DIRECTIONS FOR THIS TASK ▸ Copy every item below word for word, keeping each line as it is.

DATA EXCERPTS ▸
-----

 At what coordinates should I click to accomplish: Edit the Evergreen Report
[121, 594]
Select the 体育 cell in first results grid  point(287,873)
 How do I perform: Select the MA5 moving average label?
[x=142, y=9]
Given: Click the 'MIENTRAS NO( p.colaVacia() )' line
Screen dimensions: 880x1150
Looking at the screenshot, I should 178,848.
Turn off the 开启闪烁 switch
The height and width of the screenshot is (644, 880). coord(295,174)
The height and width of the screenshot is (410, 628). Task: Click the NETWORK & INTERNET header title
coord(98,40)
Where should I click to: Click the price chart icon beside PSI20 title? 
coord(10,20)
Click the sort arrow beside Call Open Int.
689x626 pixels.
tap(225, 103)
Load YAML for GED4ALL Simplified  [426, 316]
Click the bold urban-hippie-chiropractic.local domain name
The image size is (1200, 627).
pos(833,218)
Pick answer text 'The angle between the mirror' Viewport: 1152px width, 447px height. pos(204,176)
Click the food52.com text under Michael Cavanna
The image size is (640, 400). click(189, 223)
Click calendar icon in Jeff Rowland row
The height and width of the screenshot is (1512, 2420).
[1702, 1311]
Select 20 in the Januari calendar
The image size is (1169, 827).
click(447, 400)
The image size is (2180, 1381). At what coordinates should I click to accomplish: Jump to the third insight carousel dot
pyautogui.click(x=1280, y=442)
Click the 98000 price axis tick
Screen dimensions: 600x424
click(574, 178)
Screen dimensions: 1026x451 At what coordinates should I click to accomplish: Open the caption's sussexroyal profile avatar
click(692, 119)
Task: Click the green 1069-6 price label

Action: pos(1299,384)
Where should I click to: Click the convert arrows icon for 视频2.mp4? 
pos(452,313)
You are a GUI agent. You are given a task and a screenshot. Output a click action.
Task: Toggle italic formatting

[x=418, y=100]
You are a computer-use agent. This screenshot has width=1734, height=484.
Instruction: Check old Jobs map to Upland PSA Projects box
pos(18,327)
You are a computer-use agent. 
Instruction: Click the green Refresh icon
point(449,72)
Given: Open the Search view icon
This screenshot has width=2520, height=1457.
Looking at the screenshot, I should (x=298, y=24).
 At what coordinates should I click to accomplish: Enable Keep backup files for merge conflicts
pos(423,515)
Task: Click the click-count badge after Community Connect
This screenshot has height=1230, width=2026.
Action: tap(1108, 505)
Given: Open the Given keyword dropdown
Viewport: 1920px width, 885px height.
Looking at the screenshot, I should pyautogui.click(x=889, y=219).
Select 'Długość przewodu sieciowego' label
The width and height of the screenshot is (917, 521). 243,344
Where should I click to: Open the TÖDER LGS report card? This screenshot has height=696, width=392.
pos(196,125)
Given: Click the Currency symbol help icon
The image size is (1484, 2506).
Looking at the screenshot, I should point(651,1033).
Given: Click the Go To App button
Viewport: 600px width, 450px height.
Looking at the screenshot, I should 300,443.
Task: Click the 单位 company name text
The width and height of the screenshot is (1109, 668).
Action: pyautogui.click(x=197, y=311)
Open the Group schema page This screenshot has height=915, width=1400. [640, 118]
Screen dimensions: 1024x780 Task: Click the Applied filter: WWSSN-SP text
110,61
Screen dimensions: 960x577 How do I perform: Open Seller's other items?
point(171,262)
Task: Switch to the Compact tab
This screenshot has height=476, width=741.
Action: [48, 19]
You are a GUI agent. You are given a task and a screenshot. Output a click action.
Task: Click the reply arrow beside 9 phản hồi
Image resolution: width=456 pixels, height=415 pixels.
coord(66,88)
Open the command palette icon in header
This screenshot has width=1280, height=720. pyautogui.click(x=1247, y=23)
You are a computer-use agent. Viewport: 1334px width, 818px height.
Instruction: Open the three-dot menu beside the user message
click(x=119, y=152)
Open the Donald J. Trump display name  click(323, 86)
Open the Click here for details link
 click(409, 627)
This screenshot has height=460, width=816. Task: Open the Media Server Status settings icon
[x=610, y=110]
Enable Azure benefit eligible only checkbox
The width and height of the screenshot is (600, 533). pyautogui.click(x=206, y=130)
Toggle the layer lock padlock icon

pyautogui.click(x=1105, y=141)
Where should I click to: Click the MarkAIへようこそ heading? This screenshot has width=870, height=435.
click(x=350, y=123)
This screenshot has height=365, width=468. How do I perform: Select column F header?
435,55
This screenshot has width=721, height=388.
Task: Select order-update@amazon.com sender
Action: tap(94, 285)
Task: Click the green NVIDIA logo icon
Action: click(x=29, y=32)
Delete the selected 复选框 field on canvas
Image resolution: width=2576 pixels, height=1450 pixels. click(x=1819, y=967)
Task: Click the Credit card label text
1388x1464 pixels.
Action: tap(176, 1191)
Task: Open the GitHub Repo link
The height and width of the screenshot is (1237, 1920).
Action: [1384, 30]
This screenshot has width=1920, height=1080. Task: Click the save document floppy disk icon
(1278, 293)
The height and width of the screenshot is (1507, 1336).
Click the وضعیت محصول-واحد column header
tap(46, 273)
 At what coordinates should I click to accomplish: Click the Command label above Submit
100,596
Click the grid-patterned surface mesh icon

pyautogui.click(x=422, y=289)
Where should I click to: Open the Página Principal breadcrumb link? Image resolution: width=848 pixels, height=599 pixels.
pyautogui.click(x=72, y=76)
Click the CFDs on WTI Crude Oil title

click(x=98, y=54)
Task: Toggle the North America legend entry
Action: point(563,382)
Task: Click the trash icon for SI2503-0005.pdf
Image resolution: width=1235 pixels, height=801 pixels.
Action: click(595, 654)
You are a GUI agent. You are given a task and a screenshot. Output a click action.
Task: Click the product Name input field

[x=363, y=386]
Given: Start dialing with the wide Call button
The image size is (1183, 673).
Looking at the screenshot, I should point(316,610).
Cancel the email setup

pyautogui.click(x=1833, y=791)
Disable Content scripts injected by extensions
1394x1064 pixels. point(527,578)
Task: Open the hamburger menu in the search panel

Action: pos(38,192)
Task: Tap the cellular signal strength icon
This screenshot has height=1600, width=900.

-----

COMPLETE ANSWER ▸
 At what coordinates should I click to accomplish: Edit the Evergreen Report
[121, 594]
Select the 体育 cell in first results grid  point(287,873)
 How do I perform: Select the MA5 moving average label?
[x=142, y=9]
Given: Click the 'MIENTRAS NO( p.colaVacia() )' line
Screen dimensions: 880x1150
Looking at the screenshot, I should 178,848.
Turn off the 开启闪烁 switch
The height and width of the screenshot is (644, 880). coord(295,174)
The height and width of the screenshot is (410, 628). Task: Click the NETWORK & INTERNET header title
coord(98,40)
Where should I click to: Click the price chart icon beside PSI20 title? 
coord(10,20)
Click the sort arrow beside Call Open Int.
689x626 pixels.
tap(225, 103)
Load YAML for GED4ALL Simplified  [426, 316]
Click the bold urban-hippie-chiropractic.local domain name
The image size is (1200, 627).
pos(833,218)
Pick answer text 'The angle between the mirror' Viewport: 1152px width, 447px height. pos(204,176)
Click the food52.com text under Michael Cavanna
The image size is (640, 400). click(189, 223)
Click calendar icon in Jeff Rowland row
The height and width of the screenshot is (1512, 2420).
[1702, 1311]
Select 20 in the Januari calendar
The image size is (1169, 827).
click(447, 400)
The image size is (2180, 1381). At what coordinates should I click to accomplish: Jump to the third insight carousel dot
pyautogui.click(x=1280, y=442)
Click the 98000 price axis tick
Screen dimensions: 600x424
click(574, 178)
Screen dimensions: 1026x451 At what coordinates should I click to accomplish: Open the caption's sussexroyal profile avatar
click(692, 119)
Task: Click the green 1069-6 price label

Action: pos(1299,384)
Where should I click to: Click the convert arrows icon for 视频2.mp4? 
pos(452,313)
You are a GUI agent. You are given a task and a screenshot. Output a click action.
Task: Toggle italic formatting

[x=418, y=100]
You are a computer-use agent. This screenshot has width=1734, height=484.
Instruction: Check old Jobs map to Upland PSA Projects box
pos(18,327)
You are a computer-use agent. 
Instruction: Click the green Refresh icon
point(449,72)
Given: Open the Search view icon
This screenshot has width=2520, height=1457.
Looking at the screenshot, I should (x=298, y=24).
 At what coordinates should I click to accomplish: Enable Keep backup files for merge conflicts
pos(423,515)
Task: Click the click-count badge after Community Connect
This screenshot has height=1230, width=2026.
Action: tap(1108, 505)
Given: Open the Given keyword dropdown
Viewport: 1920px width, 885px height.
Looking at the screenshot, I should pyautogui.click(x=889, y=219).
Select 'Długość przewodu sieciowego' label
The width and height of the screenshot is (917, 521). 243,344
Where should I click to: Open the TÖDER LGS report card? This screenshot has height=696, width=392.
pos(196,125)
Given: Click the Currency symbol help icon
The image size is (1484, 2506).
Looking at the screenshot, I should point(651,1033).
Given: Click the Go To App button
Viewport: 600px width, 450px height.
Looking at the screenshot, I should 300,443.
Task: Click the 单位 company name text
The width and height of the screenshot is (1109, 668).
Action: pyautogui.click(x=197, y=311)
Open the Group schema page This screenshot has height=915, width=1400. [640, 118]
Screen dimensions: 1024x780 Task: Click the Applied filter: WWSSN-SP text
110,61
Screen dimensions: 960x577 How do I perform: Open Seller's other items?
point(171,262)
Task: Switch to the Compact tab
This screenshot has height=476, width=741.
Action: [48, 19]
You are a GUI agent. You are given a task and a screenshot. Output a click action.
Task: Click the reply arrow beside 9 phản hồi
Image resolution: width=456 pixels, height=415 pixels.
coord(66,88)
Open the command palette icon in header
This screenshot has width=1280, height=720. pyautogui.click(x=1247, y=23)
You are a computer-use agent. Viewport: 1334px width, 818px height.
Instruction: Open the three-dot menu beside the user message
click(x=119, y=152)
Open the Donald J. Trump display name  click(323, 86)
Open the Click here for details link
 click(409, 627)
This screenshot has height=460, width=816. Task: Open the Media Server Status settings icon
[x=610, y=110]
Enable Azure benefit eligible only checkbox
The width and height of the screenshot is (600, 533). pyautogui.click(x=206, y=130)
Toggle the layer lock padlock icon

pyautogui.click(x=1105, y=141)
Where should I click to: Click the MarkAIへようこそ heading? This screenshot has width=870, height=435.
click(x=350, y=123)
This screenshot has height=365, width=468. How do I perform: Select column F header?
435,55
This screenshot has width=721, height=388.
Task: Select order-update@amazon.com sender
Action: tap(94, 285)
Task: Click the green NVIDIA logo icon
Action: click(x=29, y=32)
Delete the selected 复选框 field on canvas
Image resolution: width=2576 pixels, height=1450 pixels. click(x=1819, y=967)
Task: Click the Credit card label text
1388x1464 pixels.
Action: tap(176, 1191)
Task: Open the GitHub Repo link
The height and width of the screenshot is (1237, 1920).
Action: [1384, 30]
This screenshot has width=1920, height=1080. Task: Click the save document floppy disk icon
(1278, 293)
The height and width of the screenshot is (1507, 1336).
Click the وضعیت محصول-واحد column header
tap(46, 273)
 At what coordinates should I click to accomplish: Click the Command label above Submit
100,596
Click the grid-patterned surface mesh icon

pyautogui.click(x=422, y=289)
Where should I click to: Open the Página Principal breadcrumb link? Image resolution: width=848 pixels, height=599 pixels.
pyautogui.click(x=72, y=76)
Click the CFDs on WTI Crude Oil title

click(x=98, y=54)
Task: Toggle the North America legend entry
Action: point(563,382)
Task: Click the trash icon for SI2503-0005.pdf
Image resolution: width=1235 pixels, height=801 pixels.
Action: click(595, 654)
You are a GUI agent. You are given a task and a screenshot. Output a click action.
Task: Click the product Name input field

[x=363, y=386]
Given: Start dialing with the wide Call button
The image size is (1183, 673).
Looking at the screenshot, I should point(316,610).
Cancel the email setup

pyautogui.click(x=1833, y=791)
Disable Content scripts injected by extensions
1394x1064 pixels. point(527,578)
Task: Open the hamburger menu in the search panel

Action: pos(38,192)
Task: Tap the cellular signal strength icon
This screenshot has height=1600, width=900.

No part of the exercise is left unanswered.